◆ Work order
Copy every entry below verbatim, except for images.

◆ Given data
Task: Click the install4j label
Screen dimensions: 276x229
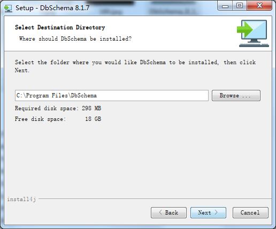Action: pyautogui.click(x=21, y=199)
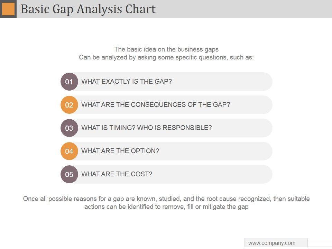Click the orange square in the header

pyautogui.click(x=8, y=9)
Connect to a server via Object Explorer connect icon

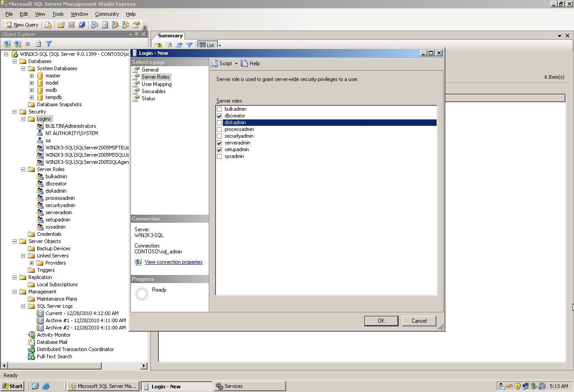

◆ Expected answer
Task: Click the install4j label
Screen dimensions: 276x229
Action: pyautogui.click(x=21, y=199)
Click the orange square in the header

pyautogui.click(x=8, y=9)
Connect to a server via Object Explorer connect icon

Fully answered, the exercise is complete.